О ребенке, потерявшем родителей, говорят, что он сирота. О мужчине, потерявшем жену, – вдовец. Но есть ли слово для матери, не родившей детей, о которых мечтала?
Можно ли исцелить то, что нельзя назвать?
Это я невольно лишила мать ее идеальной жизни, и, отнюдь не дав мне вдесятеро больше любви, она сохранила ее в себе. Погребла. Любовь, однако, прорывалась с рождением каждого из моих детей, и когда я решила, что трех достаточно, она назвала меня эгоисткой – если точнее, употребила слово «мелочная». Отношения наши, однако, остались вежливыми, дистанцированными. У меня было с ней достойное детство. Она не пропускала ни одного моего дня рождения – еще и сегодня. И сколько я себя помню, всегда читала мне истории на ночь, привила вкус к книгам и к героиням. Зная ее, можно было предположить, что она сделает ставку на женщин добрых и благоразумных, наивных и чистых, но нет, она читала мне прекрасную и жуткую сказку про Беляночку и огромного волка, про инженю Клодину, детище Колетт, открывала мне глаза на опасные и упоительные шалости Лили Барт у Эдит Уортон, потчевала меня ложью и восторгами «Мадам де…» Луизы де Вильморен, и, сама того не зная, если только она не была более авантюрного склада, чем я думала, чем думали мы все, она уже тогда заронила в меня эти чувства, которые однажды меня погубят, эти шквалы, эту тягу дать волю неистовству желания и все потерять за миг эфемерной вечности. Неужели моя мать воспитала меня для познания головокружений и грез, в которых сама себе отказала? Неужели она хотела впрыснуть в меня этот яд плоти в наказание за то, что ее плоть я сделала бесплодной? Или, наоборот, пыталась открыть мне какие-то дороги свободы, ибо спасение порой – в неповиновении?
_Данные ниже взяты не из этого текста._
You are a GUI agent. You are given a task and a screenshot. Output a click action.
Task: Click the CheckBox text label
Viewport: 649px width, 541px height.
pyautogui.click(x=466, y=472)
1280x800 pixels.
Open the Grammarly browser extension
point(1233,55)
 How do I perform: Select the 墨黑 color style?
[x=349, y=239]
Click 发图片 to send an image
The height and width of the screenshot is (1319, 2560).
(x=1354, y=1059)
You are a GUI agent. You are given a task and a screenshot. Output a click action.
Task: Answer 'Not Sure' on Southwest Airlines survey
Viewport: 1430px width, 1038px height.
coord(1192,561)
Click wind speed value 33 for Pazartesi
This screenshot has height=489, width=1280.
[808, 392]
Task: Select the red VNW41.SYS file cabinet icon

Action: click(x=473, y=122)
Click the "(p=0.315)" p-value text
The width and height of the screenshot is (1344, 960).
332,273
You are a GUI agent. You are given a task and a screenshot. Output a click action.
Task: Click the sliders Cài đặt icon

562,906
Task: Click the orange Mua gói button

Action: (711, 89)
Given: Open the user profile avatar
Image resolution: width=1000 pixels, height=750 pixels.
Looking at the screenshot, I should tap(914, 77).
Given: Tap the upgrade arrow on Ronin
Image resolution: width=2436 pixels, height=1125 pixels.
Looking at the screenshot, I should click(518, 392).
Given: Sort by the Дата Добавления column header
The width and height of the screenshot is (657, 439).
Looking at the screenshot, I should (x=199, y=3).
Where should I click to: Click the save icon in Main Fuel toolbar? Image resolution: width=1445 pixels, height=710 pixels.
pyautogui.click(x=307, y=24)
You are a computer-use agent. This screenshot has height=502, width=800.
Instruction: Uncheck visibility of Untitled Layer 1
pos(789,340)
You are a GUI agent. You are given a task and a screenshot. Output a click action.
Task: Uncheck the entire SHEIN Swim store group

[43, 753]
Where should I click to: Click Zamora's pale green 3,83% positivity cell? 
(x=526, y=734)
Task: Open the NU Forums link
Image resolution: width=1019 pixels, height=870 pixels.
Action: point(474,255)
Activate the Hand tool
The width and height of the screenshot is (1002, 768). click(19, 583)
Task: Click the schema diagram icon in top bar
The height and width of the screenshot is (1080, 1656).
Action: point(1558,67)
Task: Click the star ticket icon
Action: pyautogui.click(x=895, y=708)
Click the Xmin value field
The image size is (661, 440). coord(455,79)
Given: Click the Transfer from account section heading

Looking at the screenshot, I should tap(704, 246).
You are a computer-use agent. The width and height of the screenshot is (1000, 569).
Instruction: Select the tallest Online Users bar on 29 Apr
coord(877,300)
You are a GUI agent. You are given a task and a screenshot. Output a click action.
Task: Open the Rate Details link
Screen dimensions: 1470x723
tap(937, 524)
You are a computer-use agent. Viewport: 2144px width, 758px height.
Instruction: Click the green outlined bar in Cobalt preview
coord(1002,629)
Она научила меня прямо сидеть за столом, примерно вести себя в обществе, не разжигать похоть мужчин. Подростком она одевала меня в классические наряды, избегая смелых, прикрывая мое красивое тело допотопной упаковкой. Ей не нравились мои первые флирты. Она находила их бесстыдными, или корыстными, или такими банальными. Зато она сразу полюбила Оливье – у него, будущего блестящего коммерсанта, был дар применять свои чары в любой ситуации; ей понравились его манеры, то, как он проявлял интерес к ней, как слушал ее и, когда она говорила о вещах, которых он не знал – Джотто, Ромберге или вышивке гладью, – кивал головой почти благоговейно, как примерный сын; ей понравились его мечты – он еще не был директором автосалона, нет, он рассказывал ей о своей стажировке в фармацевтических лабораториях Пьера Фабра, о своем желании работать для улучшения жизни людей, гм, гм; она увидела в нем идеального зятя и дала ему свое благословение, когда он еще ни о чем меня не просил.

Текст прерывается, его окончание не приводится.